Missa Solemnis (1854)
Bruckner composed the Missa solemnis in 1854 for the installation of Friedrich Mayer as abbot of St. Florian Monastery. The Missa solemnis was performed during the installation of Friedrich Mayer on 14 September 1854.[a]
According to Catholic practice – as in Bruckner's previous Messe für den Gründonnerstag and his later Mass No. 1 and Mass No. 2 – the first verse of the Gloria and the Credo is intoned by the priest in Gregorian mode before the choir continues. Unlike Bruckner's earlier Choral-Messen, the Gloria and the Credo of the Missa solemnis contain the larger text usually associated with these sections of the mass.

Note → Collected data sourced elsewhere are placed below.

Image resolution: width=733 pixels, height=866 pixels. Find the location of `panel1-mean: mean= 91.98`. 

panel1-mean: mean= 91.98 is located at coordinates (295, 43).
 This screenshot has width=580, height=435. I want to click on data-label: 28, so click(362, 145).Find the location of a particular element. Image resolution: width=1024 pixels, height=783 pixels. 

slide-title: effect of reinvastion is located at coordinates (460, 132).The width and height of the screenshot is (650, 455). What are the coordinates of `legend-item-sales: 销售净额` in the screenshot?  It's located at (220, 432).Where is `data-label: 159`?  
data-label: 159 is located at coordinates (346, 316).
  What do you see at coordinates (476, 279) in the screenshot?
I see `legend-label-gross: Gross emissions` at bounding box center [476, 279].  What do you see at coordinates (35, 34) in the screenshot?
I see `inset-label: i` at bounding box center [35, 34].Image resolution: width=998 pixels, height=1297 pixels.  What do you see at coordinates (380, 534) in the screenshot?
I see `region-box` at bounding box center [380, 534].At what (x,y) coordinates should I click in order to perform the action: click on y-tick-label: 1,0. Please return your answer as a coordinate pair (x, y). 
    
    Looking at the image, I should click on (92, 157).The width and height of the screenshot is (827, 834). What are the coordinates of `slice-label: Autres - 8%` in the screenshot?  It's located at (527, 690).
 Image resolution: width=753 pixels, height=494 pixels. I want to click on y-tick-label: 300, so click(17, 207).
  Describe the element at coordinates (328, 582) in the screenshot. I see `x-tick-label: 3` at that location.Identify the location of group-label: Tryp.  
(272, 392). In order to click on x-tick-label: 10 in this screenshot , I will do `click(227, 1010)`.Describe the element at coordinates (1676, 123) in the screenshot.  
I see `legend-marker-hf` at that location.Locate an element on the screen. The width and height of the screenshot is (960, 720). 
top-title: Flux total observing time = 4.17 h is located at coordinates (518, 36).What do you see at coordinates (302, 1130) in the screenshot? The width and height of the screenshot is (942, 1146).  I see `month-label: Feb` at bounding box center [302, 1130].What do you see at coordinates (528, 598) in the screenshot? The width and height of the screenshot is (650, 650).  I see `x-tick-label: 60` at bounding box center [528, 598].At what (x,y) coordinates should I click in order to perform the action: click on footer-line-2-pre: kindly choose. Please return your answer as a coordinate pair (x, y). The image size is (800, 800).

Stylistically the mass, in the line of Beethoven's orchestral masses, displays Bruckner's confrontation with tradition. In spite of many beautiful details, multiple influences afford the work some heterogeneity in which J. S. Bach's technique of the fugue is "amalgamated" with elements of the Viennese Classical and Preclassical periods, and of the early Romantic (Schubert).[6]
The Quoniam quotes from Joseph Haydn's Missa Sancti Bernardi von Offida.[7] As in Bruckner's later great masses, the setting of the words Et resurrexit is preceded by the "old-fashioned rhetorical gesture" of a "rising chromatic figure in stile agitato representing the trembling of the earth".[7] This rising chromatic figure is repeated before the Et expecto resurrectionem mortuorum. Several passages of the Missa solemnis, particularly the Qui tollis of the Gloria and the central part of the Credo, prefigure Bruckner's next Mass No. 1 in D minor. Both the Gloria and the Credo conclude with a fugue.